When June was only 9 years old, she read Norman Vincent Peale’s book “The Power of Positive Thinking.” That was the catalyst enabling her to write her formula for overcoming her many adversities. Among them were poverty, a mother who had many hospitalizations for her mental illness, and being in many different schools because her father, an itinerant carpenter, moved the family often for him to find work.

It was in one of those schools that June was put in a class for slow learners because she couldn’t print. Her first-grade teacher had taught cursive writing but not printing of block letters. It was there June was most discouraged until the day all students took an IQ test. Days later, it was announced June had the highest IQ in the entire school. She was promptly sent to the correct grade.

There, she developed her formula for overcoming adversity: “A — develop attitudes that will keep me positive; B — believe in God and myself; C — commit to doing whatever necessary to turn my scars into stars.” Her formula enabled her to receive a doctorate degree from Texas A&M University and to become a teacher.

Incidentally, in an eighth-grade civics class, June told the class she wanted to be a teacher.

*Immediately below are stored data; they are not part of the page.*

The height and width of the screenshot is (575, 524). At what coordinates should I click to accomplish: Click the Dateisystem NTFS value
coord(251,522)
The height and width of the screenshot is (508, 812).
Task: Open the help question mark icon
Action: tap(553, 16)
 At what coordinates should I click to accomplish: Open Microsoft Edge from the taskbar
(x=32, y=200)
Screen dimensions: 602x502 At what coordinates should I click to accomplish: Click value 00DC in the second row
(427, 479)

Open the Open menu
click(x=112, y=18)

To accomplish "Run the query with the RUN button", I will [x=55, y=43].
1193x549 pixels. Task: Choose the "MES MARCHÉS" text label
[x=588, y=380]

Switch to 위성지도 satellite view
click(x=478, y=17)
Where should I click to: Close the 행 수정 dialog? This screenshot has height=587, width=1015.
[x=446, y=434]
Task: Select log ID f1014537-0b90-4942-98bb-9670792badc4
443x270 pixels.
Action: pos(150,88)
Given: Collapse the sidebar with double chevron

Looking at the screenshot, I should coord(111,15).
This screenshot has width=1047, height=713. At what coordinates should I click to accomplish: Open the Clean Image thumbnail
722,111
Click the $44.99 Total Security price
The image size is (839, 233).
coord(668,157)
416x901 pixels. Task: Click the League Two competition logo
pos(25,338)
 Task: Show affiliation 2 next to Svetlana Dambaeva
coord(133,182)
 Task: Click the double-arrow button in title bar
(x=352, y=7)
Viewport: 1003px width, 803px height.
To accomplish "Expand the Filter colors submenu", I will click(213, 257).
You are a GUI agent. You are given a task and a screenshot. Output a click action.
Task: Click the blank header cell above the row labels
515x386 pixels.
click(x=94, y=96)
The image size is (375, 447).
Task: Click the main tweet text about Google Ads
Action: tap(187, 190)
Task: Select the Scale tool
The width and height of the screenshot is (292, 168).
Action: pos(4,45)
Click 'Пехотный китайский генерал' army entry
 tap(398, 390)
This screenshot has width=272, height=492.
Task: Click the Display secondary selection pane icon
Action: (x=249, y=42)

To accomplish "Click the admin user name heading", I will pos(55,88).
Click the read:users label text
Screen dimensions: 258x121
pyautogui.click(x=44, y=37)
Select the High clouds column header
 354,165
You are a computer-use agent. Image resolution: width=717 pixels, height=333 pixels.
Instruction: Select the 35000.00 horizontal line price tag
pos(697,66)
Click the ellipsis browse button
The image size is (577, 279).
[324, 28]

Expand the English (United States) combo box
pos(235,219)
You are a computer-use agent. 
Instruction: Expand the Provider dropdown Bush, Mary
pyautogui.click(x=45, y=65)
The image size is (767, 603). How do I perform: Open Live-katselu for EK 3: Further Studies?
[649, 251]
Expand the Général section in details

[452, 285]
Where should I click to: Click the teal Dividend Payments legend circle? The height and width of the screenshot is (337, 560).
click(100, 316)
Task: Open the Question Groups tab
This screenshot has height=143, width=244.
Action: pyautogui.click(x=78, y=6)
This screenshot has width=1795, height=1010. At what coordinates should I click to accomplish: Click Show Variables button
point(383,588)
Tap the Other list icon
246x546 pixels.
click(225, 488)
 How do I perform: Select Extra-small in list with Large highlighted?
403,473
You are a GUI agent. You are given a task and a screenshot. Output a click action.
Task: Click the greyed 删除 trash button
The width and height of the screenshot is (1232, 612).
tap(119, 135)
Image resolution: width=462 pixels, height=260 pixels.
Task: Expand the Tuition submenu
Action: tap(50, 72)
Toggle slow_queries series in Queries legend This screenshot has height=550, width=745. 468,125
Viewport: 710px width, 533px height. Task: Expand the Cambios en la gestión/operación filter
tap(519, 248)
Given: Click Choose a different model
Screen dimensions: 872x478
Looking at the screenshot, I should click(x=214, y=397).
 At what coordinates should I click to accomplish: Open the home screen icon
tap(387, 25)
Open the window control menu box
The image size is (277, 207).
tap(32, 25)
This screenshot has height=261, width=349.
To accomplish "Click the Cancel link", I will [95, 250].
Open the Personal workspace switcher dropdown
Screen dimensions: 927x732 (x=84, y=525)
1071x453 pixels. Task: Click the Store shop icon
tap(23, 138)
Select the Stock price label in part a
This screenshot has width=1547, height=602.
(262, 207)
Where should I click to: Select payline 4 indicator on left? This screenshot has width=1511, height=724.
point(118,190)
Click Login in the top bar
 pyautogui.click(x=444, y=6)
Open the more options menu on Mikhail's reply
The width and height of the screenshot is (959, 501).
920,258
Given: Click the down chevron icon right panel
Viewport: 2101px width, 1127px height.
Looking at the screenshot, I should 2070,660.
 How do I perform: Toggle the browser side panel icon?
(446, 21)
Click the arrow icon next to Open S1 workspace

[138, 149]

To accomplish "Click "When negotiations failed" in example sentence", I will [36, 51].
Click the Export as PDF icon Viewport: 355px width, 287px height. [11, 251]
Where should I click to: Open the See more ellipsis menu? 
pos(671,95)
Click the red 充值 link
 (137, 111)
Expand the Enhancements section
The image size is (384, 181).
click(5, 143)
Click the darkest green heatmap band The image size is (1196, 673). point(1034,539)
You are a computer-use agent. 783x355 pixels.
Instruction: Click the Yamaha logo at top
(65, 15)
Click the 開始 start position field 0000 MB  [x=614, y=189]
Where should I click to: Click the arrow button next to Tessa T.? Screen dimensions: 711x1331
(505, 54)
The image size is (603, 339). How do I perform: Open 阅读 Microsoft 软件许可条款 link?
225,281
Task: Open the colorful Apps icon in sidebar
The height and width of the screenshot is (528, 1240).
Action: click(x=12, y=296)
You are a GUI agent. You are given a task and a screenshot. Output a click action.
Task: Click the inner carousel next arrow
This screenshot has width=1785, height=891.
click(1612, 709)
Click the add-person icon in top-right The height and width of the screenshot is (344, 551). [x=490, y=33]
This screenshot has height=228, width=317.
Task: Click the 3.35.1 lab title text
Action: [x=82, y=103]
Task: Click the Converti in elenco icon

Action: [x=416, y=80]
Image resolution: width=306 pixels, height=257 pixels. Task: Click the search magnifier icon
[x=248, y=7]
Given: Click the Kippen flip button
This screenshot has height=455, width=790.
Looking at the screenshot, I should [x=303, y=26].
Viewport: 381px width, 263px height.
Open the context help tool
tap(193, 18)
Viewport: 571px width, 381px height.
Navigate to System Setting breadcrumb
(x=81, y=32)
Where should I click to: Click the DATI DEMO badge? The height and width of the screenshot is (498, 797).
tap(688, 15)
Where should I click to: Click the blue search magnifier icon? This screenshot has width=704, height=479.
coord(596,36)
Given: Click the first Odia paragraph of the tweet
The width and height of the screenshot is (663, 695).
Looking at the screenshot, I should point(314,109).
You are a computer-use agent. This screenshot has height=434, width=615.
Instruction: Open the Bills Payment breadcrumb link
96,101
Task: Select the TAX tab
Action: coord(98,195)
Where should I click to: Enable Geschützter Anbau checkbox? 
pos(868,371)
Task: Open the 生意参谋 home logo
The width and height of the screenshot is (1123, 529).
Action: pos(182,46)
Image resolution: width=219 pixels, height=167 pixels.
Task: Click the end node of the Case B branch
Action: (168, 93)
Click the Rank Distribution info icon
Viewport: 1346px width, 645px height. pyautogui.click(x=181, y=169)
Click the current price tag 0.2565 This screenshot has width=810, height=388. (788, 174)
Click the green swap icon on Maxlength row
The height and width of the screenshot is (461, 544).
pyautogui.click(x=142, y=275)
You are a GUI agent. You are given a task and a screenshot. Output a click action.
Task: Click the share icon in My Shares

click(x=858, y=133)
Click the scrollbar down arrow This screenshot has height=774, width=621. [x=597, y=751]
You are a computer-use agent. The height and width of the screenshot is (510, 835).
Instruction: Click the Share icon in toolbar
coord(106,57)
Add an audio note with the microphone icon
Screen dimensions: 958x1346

A classmate said loudly, “You will never be a teacher. You’re so poor, you won’t ever see the inside of a college classroom.” Years later, June must have found some perverse pleasure in seeing that classmate in the crowds that welcomed June on the day the governor of Alabama declared a “June Kent Scobee Day.”

On the day of the Challenger disaster, June’s life took a 180-degree turn. After her public grief, which the nation shared, she rose to establish 51 Challenger Centers for Space Science Education and to find a new life and love with Lt. Gen. Don Rodgers.